I'm terrible at updating this but still feel I should, saddly it's a life one.

Works been going a bit slow so I've been asking the other guys on some project to do as "training/downtime" things. I almost regret it, I've herad about it being the back bone for some of the systems but I don't really want to learn it. It being Lisp.

I don't hate lisp, but I just don't like working with it. Python took quite a few things from it but one thing they didn't take was it's general syntax. I was annoyed with python indentation at the start but Lisp acts like the illegitimate offspring of C and assembly. Mostly for it's polish (not even reverse polish) approach to operate syntax. A quick example to show would be a while loop and it's set up.

(setq a 0)
(while (< a 20) (setq a (+ a 1))
  ;worthwhile stuff goes here!
  (print a)
)

That's a lot of parenthesis for something that counts from 0 to 19. I get it and easily see it becoming maddening balancing them. Thankfully I can farm out a lot of it by setting variables to be functions and going from there. At least it got me learning.

Wednesday, October 12, 2011

Pythonic and work

Work has been intersting. First the whole new environment and people to interact with. Second is the work itself which is a lot of python. So I'll rant on a little bit about it while I try to get the urge to figure out something more entertaining hopefully for this weekend.

I was left with a lot of code to "roll back" to an earlier version of a program that runs python script. Some clients get sick of updating you see and getting one of these clients caused the entire library of the person I was replacing to break.
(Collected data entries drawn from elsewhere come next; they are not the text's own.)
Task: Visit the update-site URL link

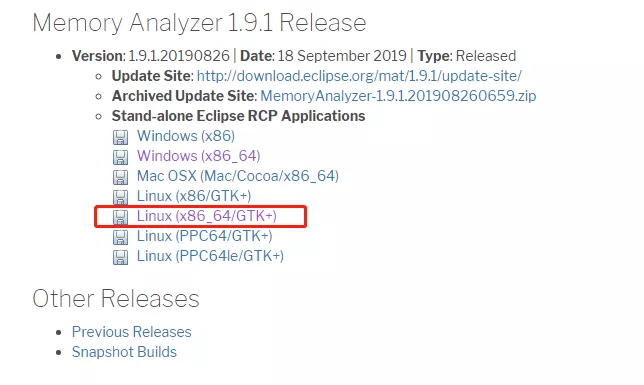Action: coord(359,76)
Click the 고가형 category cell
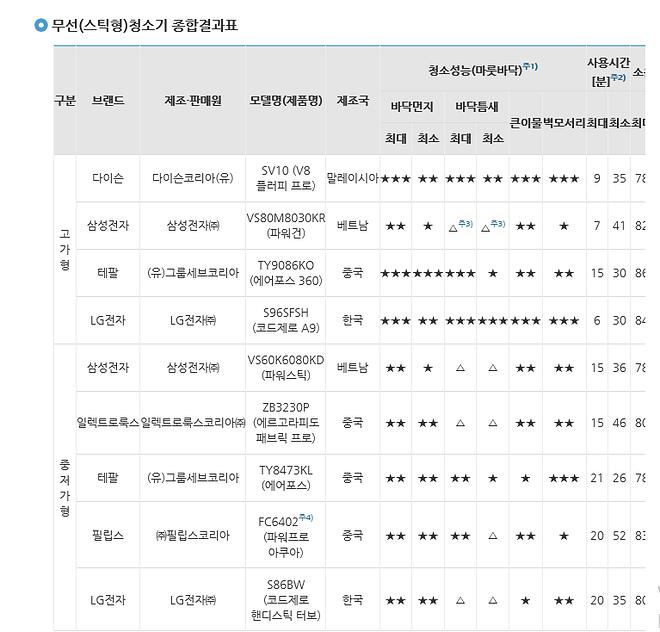Screen dimensions: 660x632 pos(64,249)
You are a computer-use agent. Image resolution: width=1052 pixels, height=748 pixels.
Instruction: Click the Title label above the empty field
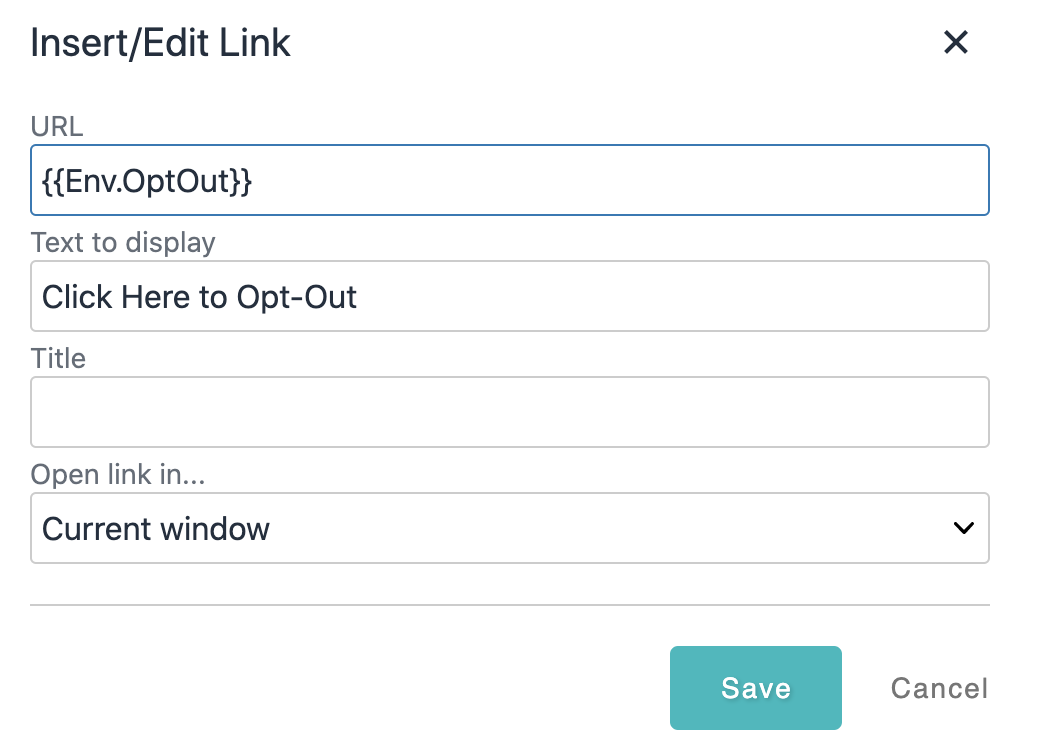58,358
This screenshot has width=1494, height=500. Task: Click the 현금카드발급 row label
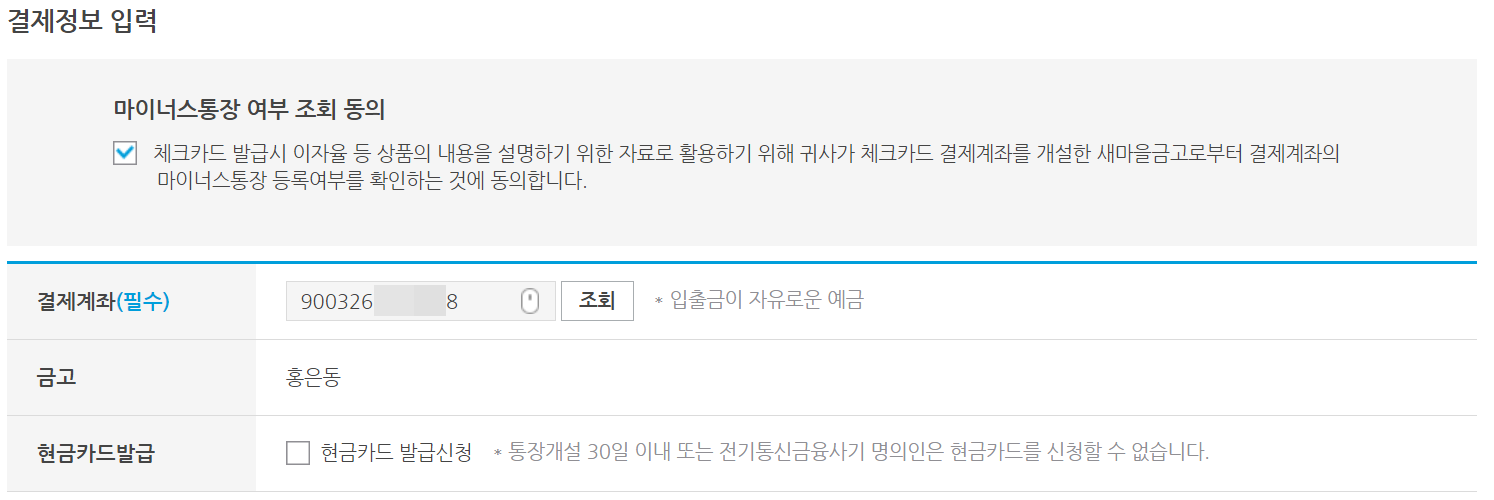96,453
It seems he was sent to actually get trained from people who made the program we patch and make our own scripts for behind the scenes instead of fumbling through documentation.

Using some old cold snippets and newer code that works with a lot of guessing has lead to some finally functioning programs. Somewhat slow large and cumbersome programs but workings ones none the less. All this somewhat ugly and done as fast as I could work got me looking into efficiency and good writing style for python and I come across something called "pythonic".

Pythonic is deemed "what experienced python programers expect to see" which sounds snobish, but it seems under that surface is some good things. Though first lets show off a "pythonic" philosophy that's so used in development most programs in Idle will show it jsut by executing the line "import this". The little bit is as follows.

The Zen of Python, by Tim Peters

Beautiful is better than ugly.
Explicit is better than implicit.
Simple is better than complex.
Complex is better than complicated.
Flat is better than nested.
Sparse is better than dense.
Readability counts.
Special cases aren't special enough to break the rules.
Although practicality beats purity.
Errors should never pass silently.
Unless explicitly silenced.
In the face of ambiguity, refuse the temptation to guess.
There should be one-- and preferably only one --obvious way to do it.
Although that way may not be obvious at first unless you're Dutch.
Now is better than never.
Although never is often better than *right* now.
If the implementation is hard to explain, it's a bad idea.
If the implementation is easy to explain, it may be a good idea.
Namespaces are one honking great idea -- let's do more of those!

A lot of pythons implementation and development follows a lot of this if you look through it. The entire idea of white space indenting is defiantly for readability and some other things can easily be seen in there. Other things such as list comprehension and other advanced programing techniques you don't really discover till you look for them and those were the sort of things that were hitting me over the head. For the past two weeks I've learned a lot about programing in python and got more than a few tricks to use. Mostly called Idioms. While I feel it's bad style to link out of the website if you got a grasp of python heading over to here will show a good amount of them.

It also seems a lot of their techniques are a bit faster than my C/java learnings tend to get me to create. Hopefuly I'll put more of the idioms to use in teh future though for right now I'd settle for being able to import my own modules under the program I work with. You don't miss functions until you have to cut and paste while updating the same functions over and over again.